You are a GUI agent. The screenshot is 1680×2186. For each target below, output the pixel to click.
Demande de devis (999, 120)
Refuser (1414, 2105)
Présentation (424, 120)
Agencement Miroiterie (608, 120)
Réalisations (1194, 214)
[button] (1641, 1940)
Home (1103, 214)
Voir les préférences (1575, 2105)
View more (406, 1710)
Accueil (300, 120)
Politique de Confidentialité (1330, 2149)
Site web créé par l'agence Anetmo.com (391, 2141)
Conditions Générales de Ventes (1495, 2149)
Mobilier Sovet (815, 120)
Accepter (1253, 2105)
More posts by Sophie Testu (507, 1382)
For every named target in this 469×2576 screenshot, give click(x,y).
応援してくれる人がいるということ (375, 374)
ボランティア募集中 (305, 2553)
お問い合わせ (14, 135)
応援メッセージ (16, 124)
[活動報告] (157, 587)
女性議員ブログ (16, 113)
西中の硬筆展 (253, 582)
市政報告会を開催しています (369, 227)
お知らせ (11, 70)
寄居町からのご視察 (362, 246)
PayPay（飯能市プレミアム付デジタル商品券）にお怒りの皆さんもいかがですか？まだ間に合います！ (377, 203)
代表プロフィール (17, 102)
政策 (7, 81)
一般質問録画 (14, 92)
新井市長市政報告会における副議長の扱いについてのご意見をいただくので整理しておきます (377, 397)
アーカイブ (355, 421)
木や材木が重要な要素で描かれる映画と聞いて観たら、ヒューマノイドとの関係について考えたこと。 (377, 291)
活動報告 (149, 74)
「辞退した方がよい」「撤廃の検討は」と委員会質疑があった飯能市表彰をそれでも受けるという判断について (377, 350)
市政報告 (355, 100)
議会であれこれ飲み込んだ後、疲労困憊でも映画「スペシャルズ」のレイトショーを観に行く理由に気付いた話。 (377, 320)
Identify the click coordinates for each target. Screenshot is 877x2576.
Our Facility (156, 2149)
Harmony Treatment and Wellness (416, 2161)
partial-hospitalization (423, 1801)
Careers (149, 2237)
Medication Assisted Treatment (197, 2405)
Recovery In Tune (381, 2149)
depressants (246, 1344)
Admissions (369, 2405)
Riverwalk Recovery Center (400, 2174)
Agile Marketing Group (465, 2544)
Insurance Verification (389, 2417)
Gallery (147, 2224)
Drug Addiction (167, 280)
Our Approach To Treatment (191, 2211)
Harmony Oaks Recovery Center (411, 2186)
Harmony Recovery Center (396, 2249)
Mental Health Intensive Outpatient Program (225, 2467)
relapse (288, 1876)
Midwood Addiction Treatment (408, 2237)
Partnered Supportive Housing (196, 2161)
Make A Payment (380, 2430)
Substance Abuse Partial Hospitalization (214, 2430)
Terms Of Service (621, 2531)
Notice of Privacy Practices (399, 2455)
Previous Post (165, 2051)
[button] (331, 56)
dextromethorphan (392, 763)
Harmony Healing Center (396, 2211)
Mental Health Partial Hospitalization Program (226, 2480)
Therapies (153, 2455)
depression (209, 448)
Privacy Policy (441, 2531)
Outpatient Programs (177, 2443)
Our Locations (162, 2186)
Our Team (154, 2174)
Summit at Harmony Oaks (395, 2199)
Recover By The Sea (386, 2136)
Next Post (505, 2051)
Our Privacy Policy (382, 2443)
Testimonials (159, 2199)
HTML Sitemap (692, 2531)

____________________

:: ASSIGNMENT ::
From the line containing "Our Team (154, 2174)" down to the final line of the data, write out every line exactly; both the first and last of these belong in your answer, and nothing else does.

:: EXPECTED ANSWER ::
Our Team (154, 2174)
Summit at Harmony Oaks (395, 2199)
Recover By The Sea (386, 2136)
Next Post (505, 2051)
Our Privacy Policy (382, 2443)
Testimonials (159, 2199)
HTML Sitemap (692, 2531)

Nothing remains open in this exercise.